In their debates Lincoln sought to claim the Declaration’s author, founder of the Democratic Party, Thomas Jefferson, as a kindred spirit of the new party. Acknowledging Jefferson was a slave owner, Lincoln insisted that Jefferson’s Declaration had meant exactly what it said when it stated as a self-evident truth “that all men are created equal.” Lincoln’s expropriation of Jefferson redefined the Republican Party as its proper heir in the antislavery cause that brought together former Democrats and Whigs.

Lincoln lost that election but continued to shape the Republican Party, doubling down on the message that Democrats had betrayed Jefferson and claiming his legacy for Republicans. “I remember,” he wrote, “once being much amused at seeing two partially intoxicated men engage in a fight with their greatcoats on, which fight, after a long, and rather harmless contest, ended in each having fought himself out of his own coat, and into that of the other.” The principles of Jefferson were “now denied, and evaded” by his own party. “They would delight a convocation of crowned heads, plotting against the people. They are the vanguard — the miners, and sappers — of returning despotism.
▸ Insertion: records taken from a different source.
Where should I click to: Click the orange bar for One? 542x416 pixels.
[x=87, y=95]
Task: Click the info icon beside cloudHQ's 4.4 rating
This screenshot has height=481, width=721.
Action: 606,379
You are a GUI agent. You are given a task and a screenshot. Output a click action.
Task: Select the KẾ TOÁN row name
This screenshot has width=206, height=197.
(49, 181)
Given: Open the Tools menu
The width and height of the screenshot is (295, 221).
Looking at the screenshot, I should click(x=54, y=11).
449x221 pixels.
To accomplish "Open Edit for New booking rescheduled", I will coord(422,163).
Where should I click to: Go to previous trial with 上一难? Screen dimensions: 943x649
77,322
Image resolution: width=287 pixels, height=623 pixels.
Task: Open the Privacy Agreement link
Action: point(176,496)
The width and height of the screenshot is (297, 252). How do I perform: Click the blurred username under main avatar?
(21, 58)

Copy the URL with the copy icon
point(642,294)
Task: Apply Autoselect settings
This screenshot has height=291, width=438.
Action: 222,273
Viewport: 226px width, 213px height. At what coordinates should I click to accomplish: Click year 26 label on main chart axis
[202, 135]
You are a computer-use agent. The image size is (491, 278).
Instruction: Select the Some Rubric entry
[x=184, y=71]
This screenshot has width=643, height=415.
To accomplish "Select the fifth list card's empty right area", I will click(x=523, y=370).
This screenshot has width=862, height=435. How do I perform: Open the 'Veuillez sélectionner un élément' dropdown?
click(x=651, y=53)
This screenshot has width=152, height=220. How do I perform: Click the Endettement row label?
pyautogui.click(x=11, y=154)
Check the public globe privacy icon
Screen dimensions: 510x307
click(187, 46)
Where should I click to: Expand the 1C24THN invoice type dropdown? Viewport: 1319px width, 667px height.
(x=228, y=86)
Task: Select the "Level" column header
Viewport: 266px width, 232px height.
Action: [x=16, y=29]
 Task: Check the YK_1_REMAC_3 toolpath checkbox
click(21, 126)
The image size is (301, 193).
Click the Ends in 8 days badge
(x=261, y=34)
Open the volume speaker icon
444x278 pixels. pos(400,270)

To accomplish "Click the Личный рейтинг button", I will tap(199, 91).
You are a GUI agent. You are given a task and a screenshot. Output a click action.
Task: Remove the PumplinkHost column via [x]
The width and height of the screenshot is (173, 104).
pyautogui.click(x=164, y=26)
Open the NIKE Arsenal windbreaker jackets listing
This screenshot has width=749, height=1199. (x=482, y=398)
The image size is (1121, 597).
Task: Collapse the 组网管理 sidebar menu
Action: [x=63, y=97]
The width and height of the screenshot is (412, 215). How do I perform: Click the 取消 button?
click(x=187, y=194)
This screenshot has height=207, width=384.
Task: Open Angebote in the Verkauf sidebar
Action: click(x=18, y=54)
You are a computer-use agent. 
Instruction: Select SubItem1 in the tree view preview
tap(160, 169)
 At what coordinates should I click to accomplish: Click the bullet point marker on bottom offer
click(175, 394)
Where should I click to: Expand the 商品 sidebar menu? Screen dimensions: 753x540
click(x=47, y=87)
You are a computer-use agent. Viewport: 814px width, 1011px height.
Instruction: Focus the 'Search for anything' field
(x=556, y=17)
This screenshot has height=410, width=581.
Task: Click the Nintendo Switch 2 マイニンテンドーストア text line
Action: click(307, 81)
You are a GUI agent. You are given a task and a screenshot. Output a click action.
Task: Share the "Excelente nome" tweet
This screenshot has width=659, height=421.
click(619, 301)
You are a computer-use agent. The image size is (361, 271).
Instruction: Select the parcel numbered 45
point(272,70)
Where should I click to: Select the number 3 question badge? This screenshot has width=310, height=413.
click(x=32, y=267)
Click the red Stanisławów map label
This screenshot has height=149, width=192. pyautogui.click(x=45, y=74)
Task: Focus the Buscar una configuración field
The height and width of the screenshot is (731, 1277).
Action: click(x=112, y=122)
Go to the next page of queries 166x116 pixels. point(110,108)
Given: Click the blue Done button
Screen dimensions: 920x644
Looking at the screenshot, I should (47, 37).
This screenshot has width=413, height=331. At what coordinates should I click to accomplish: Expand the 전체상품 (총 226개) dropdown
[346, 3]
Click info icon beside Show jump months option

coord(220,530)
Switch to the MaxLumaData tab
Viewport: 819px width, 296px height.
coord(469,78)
We must repulse them, or they will subjugate us,” Lincoln wrote in 1859.

Under Lincoln, the Republican Party stood for equal rights and opportunity, political democracy and using the force of the federal government to constrict and ultimately destroy the threat posed by the greatest concentrated wealth and power in the country — the Slave Power. And while the Republican Party’s origin story is one of change and compromise over time, Lincoln might be astonished to see the extent of its transformation today.

Trump’s party has embraced the ideas Lincoln opposed and fought itself into the coats of the Know Nothings and the Dixiecrats. Lincoln might also rub his eyes in disbelief to discover that sitting in his chair is the likes of Trump, the head of this redefined Republican Party, truly the rival to his principles.